Your code as written will not successfully compile. You cannot say "A ac = new C();" because C does not extend A. If you claim to have run this and gotten output, you must have mis-copied something from your running code into this post.
If, for the sake of argument, your code really said "A ac = new A();", then your code still wouldn't run, because A.someMethod takes an A, not a C. The statement ac.someMethod(c) executes the function A.someMethod. ac is of type A, so executing any function against ac will get the function of that name from class A. Trying to pass a parameter of type C to a function declared to take a parameter of type A will not "switch" you to using a function from a different class that does take such a parameter. Overloading only works within a class.

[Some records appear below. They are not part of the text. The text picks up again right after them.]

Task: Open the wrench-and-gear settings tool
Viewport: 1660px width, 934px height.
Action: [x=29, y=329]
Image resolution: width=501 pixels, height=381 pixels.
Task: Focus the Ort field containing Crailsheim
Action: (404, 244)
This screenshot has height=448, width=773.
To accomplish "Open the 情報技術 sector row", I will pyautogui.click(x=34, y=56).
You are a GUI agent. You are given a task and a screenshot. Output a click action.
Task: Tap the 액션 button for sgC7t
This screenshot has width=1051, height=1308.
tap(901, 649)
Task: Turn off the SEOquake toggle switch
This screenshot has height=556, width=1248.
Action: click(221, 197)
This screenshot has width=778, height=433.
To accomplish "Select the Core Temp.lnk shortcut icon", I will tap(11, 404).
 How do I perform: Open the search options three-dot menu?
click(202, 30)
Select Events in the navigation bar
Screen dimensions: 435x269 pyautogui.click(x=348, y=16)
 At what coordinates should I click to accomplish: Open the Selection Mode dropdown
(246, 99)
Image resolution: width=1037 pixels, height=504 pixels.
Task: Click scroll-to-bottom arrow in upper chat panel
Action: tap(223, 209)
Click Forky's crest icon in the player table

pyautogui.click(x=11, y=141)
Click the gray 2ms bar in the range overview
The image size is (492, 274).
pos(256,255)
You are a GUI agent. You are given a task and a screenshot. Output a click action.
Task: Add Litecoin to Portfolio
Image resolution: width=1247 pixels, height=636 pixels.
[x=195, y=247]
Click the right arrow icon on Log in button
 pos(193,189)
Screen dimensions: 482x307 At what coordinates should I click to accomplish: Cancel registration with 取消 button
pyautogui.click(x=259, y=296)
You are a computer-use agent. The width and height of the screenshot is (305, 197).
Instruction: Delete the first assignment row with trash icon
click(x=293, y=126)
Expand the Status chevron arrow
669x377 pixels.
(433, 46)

Perhaps what you're thinking of is an example more like this:
class A {
public void someMethod(A a) {
System.out.println("A");
}
public void someMethod(B b) {
System.out.println("B");
}
}
class Dmd {
public static void main(String[] args) {
A a = new A();
B b = new B();
a.someMethod(b);
}
}
This will output "B".
The difference here is that the class A has two versions of the function someMethod. One of them takes an A, one takes a B. When we call it with a B, we get the B version.
Do you see how this is different from your example? You are declaring three classes each with a function someMethod. Here we have one class with two functions both named someMethod. That's very different in Java.